Guns, we hear repeatedly, don’t kill people; people kill people. But the weapon of choice for people bent on killing people is a gun. Guns are used in more than two-thirds of the murders in this country. A simple thought exercise: Absent guns, would the number of murders go up or go down? Knives, hands and blunt instruments are inherently less lethal, more intimate and, perhaps most important, more time-consuming.
Some statistics: America’s homicide rates are 6.9 times higher than rates in the other high-income countries, driven by firearm homicide rates that are 19.5 times higher. For 15-year olds to 24-year olds, firearm homicide rates in the United States are 42.7 times higher than in the other countries. For American males, firearm homicide rates are 22.0 times higher, and for American females, firearm homicide rates are 11.4 times higher.
The United States’ firearm suicide rates are 5.8 times higher than in the other countries, though overall suicide rates are 30 percent lower. Unintentional firearm deaths in the U.S. are 5.2 times higher than in the other countries. Among the 23 countries of the OECD, 80 percent of all firearm deaths occur in the United States, 86 percent of women killed by firearms are U.S. women, and 87 percent of all children aged 0 to 14 killed by firearms are U.S. children.
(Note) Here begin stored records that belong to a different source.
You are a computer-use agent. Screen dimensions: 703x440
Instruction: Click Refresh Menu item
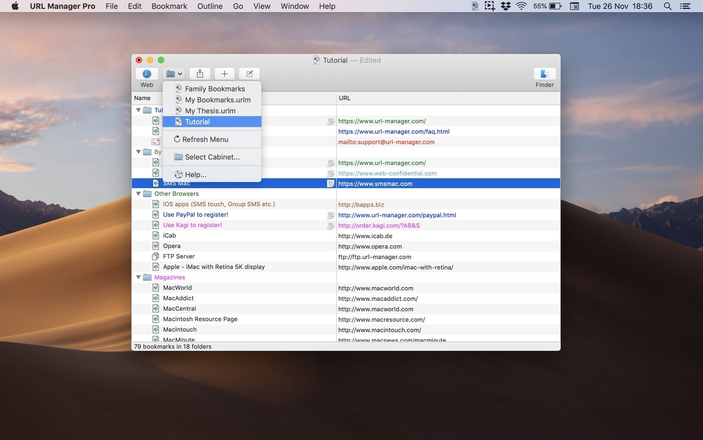click(205, 139)
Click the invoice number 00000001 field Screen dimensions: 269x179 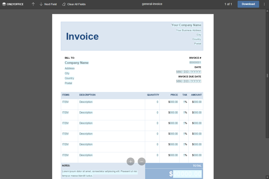pos(195,62)
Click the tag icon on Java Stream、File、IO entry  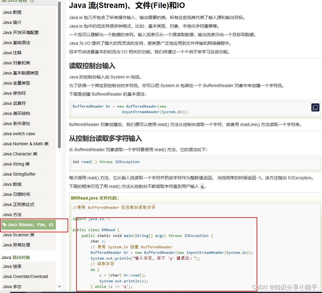[4, 225]
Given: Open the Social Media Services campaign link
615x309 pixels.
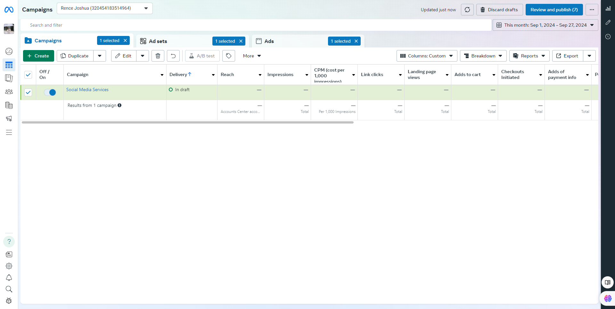Looking at the screenshot, I should [x=87, y=90].
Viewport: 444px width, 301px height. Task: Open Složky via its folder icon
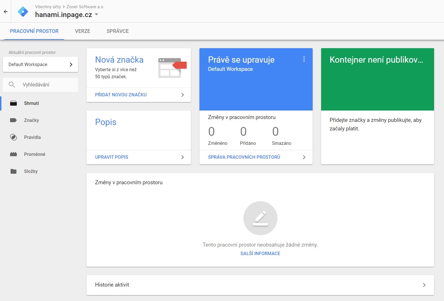pos(13,171)
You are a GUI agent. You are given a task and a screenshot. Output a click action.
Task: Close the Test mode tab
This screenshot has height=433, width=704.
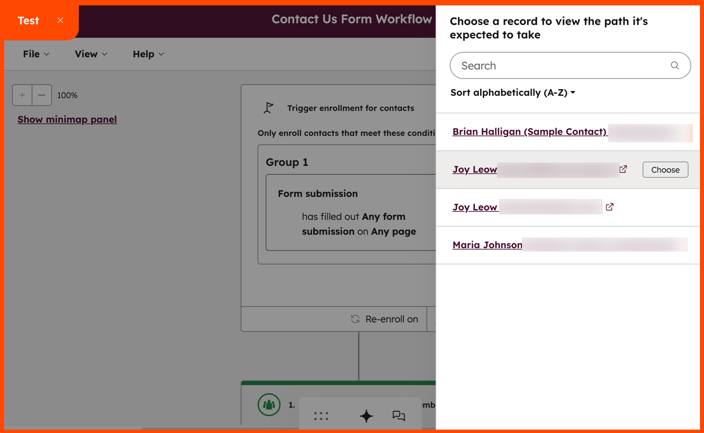click(60, 20)
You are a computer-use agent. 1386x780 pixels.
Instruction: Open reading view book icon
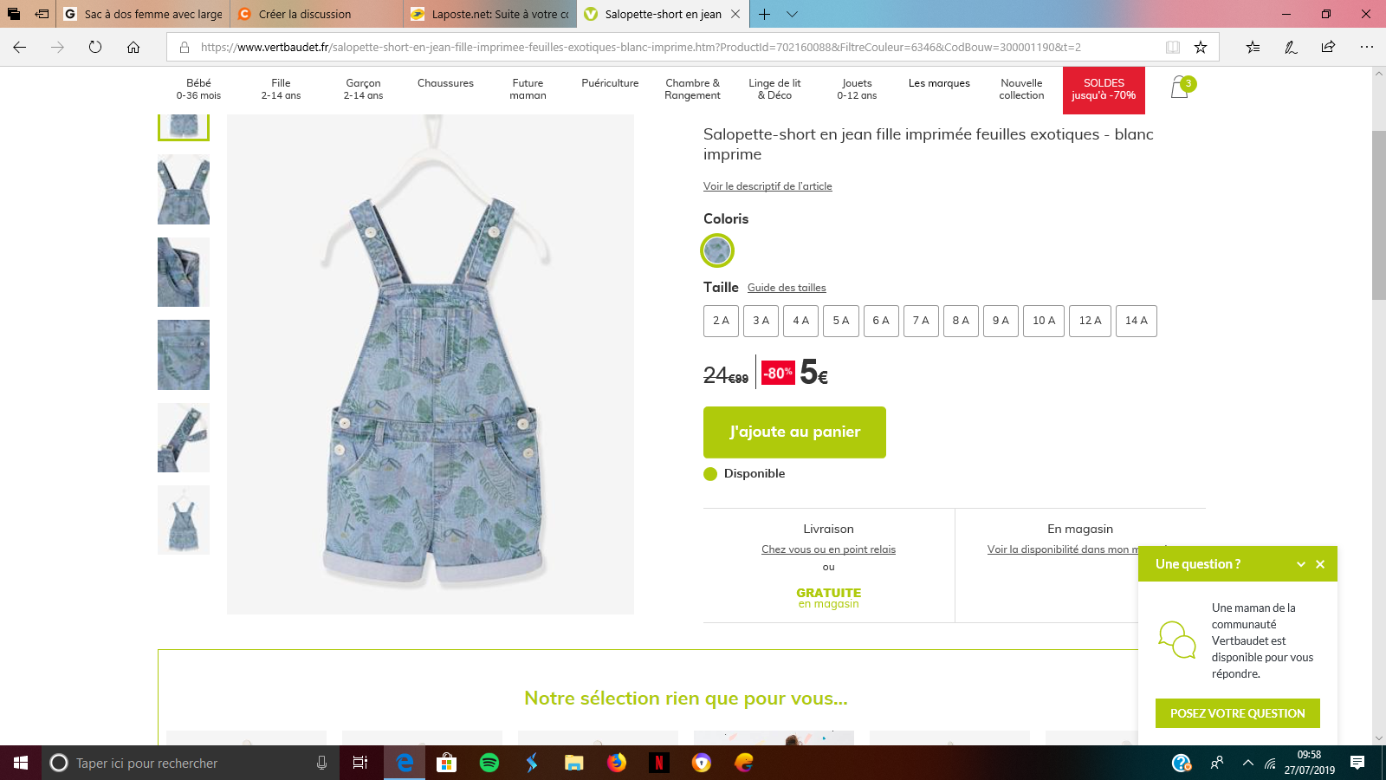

Yet the easy availability of guns in America is not the whole story. True, the rate of people killed by guns in the U.S. is 19.5 times higher than in similar high-income countries in the world, and true also that 45 percent of Americans say they have a gun in their homes, also a rate not approached in comparable countries. But these figures reflect a cultural difference at least as much as they signify inadequate gun control legislation and enforcement.